The only problem with this response is that it clarifies the obvious (head coach is responsible for the design and coaching of practices and competitions), but doesn’t clarify the less obvious. Such as:

  • Who should be responsible for hiring and firing of assistant coaches, and how much to pay them? This decision has a massive impact on the wet side, but certainly seems like a dry side issue.
  • Dealing with parents. I don’t think any coach has a problem with the normal parent/coach discourse, but we all know that sooner or later a parent comes by who crosses the line. That sounds like a dry side issue, but one that can seriously affect the morale of the coaches, swimmers, and ultimately the whole team.
  • Dealing with the swim team board is by definition a dry side issue. But what about when there is a disconnect between the coach and the board. I’ve seen a board try to tell the coach how many competitions to attend, and the coach responding by threatening to quit. I’ve seen a board consider a parent-lead proposal to fire the experienced and successful head coach and hire a just-retired swimmer with no coaching experience for the sole purpose of reducing (already low) team fees. And then not kick out the parent when the proposal failed.
  • And the list could go on and on.

So what is the best way to reconcile dry and wet side issues and responsibilities?

Sometimes the problems are unavoidable, such as a volunteer not completing their task on time. But I’m going to go out on a limb and suggest that most serious dry side conflicts arise from mismatches between the board’s perception of the team, and the coach’s perception of the team. In other words, between the Team Philosophy and the Head Coach’s Philosophy. (I wrote recently about this issue here).

Let’s look at a few examples (all taken from real life situations).

Example 1. Let’s look at a community team with a Team Philosophy of accepting swimmers of all levels and interests, and helping them to reach their potential. (This type of team represents the vast majority of teams out there). But the Head Coach wants to develop elite swimmers and doesn’t mind grinding the swimmers to get there, resulting in the inevitable burnout and high dropout rates, as well as the coach sidelining any swimmers who don’t appear to have the potential to reach the top. That situation is a perfect for a board to start butting heads with the Head Coach.

Example 2. Let’s look at the other extreme of an established Elite Club with a Team Philosophy that focuses on developing high level swimmers. Often these teams place a high emphasis on being one of the top teams in the region / country. A Head Coach who grinds the kids, burning many out, but ending up with a small subset of elite swimmers will most likely be a hero to the board.

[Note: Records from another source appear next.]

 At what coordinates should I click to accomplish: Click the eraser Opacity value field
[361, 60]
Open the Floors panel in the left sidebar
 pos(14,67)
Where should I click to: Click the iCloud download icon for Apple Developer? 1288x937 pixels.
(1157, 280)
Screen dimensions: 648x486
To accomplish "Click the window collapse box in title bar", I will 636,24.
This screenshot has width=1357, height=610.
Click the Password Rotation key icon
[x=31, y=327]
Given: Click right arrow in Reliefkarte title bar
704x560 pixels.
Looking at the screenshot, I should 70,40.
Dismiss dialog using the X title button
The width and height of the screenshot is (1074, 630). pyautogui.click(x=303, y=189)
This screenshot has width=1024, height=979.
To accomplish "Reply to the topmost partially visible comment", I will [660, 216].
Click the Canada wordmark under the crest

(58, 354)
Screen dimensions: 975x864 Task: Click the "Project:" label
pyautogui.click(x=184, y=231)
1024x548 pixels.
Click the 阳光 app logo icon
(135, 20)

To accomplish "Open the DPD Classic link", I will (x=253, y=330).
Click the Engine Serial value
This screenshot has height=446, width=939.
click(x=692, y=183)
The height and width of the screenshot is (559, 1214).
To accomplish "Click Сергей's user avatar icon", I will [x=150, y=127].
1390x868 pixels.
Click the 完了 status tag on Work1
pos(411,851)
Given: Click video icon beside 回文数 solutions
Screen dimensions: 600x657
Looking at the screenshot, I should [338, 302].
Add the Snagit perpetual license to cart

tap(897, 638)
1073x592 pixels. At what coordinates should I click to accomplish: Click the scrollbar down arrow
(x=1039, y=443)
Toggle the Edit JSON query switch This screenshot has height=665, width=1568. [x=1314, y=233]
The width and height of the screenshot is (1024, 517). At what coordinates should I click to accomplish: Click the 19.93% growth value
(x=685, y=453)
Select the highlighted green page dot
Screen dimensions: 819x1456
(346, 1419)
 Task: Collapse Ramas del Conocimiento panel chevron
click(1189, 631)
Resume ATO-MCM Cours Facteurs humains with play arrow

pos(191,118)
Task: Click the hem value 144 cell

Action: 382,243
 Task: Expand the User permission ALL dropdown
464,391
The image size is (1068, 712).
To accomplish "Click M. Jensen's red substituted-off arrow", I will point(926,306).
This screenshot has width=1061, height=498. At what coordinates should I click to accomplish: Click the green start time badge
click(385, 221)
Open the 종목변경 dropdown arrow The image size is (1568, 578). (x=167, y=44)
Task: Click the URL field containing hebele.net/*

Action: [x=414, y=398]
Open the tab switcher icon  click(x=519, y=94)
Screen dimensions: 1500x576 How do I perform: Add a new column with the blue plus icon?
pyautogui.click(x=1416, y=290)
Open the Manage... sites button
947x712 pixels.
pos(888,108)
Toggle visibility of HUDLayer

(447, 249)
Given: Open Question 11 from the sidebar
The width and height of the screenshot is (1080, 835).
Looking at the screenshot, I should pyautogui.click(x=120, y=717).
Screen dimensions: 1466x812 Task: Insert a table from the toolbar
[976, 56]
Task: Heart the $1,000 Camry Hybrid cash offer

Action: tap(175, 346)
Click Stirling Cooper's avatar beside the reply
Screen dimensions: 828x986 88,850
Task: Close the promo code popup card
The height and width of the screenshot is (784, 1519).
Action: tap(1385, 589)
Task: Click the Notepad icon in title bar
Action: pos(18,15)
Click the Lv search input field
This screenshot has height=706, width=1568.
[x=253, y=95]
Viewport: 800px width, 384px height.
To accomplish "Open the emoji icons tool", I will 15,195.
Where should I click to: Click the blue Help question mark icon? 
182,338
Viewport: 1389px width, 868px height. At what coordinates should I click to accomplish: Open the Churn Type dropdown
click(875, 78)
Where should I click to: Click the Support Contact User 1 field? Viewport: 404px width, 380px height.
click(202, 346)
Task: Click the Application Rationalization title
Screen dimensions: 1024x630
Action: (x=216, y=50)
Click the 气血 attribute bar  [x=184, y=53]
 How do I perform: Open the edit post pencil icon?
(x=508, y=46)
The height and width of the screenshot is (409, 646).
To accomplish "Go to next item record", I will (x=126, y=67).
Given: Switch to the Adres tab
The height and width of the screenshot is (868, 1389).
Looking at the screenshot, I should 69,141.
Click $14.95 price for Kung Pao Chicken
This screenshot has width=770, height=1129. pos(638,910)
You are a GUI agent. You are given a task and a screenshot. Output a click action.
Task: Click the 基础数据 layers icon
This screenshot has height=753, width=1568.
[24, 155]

Example 3. A community club again, and the Head Coach is on board with the Team Philosophy. But a lower level assistant coach in charge of talented 12&Unders is pushing these young swimmers hard. As usual when this happens, the immediate results are great, and the assistant coach is a hero. But a few years later these same swimmers, now in a different group, shows signs of overuse injuries, burnout, or their poor technique starts to limit their results. Parents become unhappy, and this causes problems for the board, the coach of the new group, and the Head Coach. As you can guess, the underlying problem here is that the Head Coach allowed the apparently successful assistant coach to go against the Team Philosophy.

What we’re seeing is that a Head Coach has a huge set of responsibilities, and potential problems lurking in every direction. In all reality, as many dry side responsibilities as possible should be shunted over to the board (if your team has one) and then to volunteers.

But some responsibilities can’t be avoided, and so here’s my take on the responsibilities of a Head Coach.

  1. Understand and completely adopt the Team Philosophy. Then ensure that the (often rotating) board members, assistant coaches and parents all understand it as well.
  2. Develop and implement an appropriate training program, practice schedule and meet schedule for the swimmers directly coached. Ensure that all other programs and schedules are appropriate for the age, and adhere to the Team Philosophy.
  3. Meet with swimmers and / or parents to discuss goals and progress, and to ensure that any concerns are addressed.
  4. Oversee, support and communicate with the coaching staff. Provide educational opportunities where possible.
  5. Attend and be active at board meetings, and take charge on any issues that may affect swimmers or coaches. Let the board take the lead on all other issues.

There is no way that such a simplistic list can handle all potential problems, but at least this will have everyone on the team pulling in the same direction.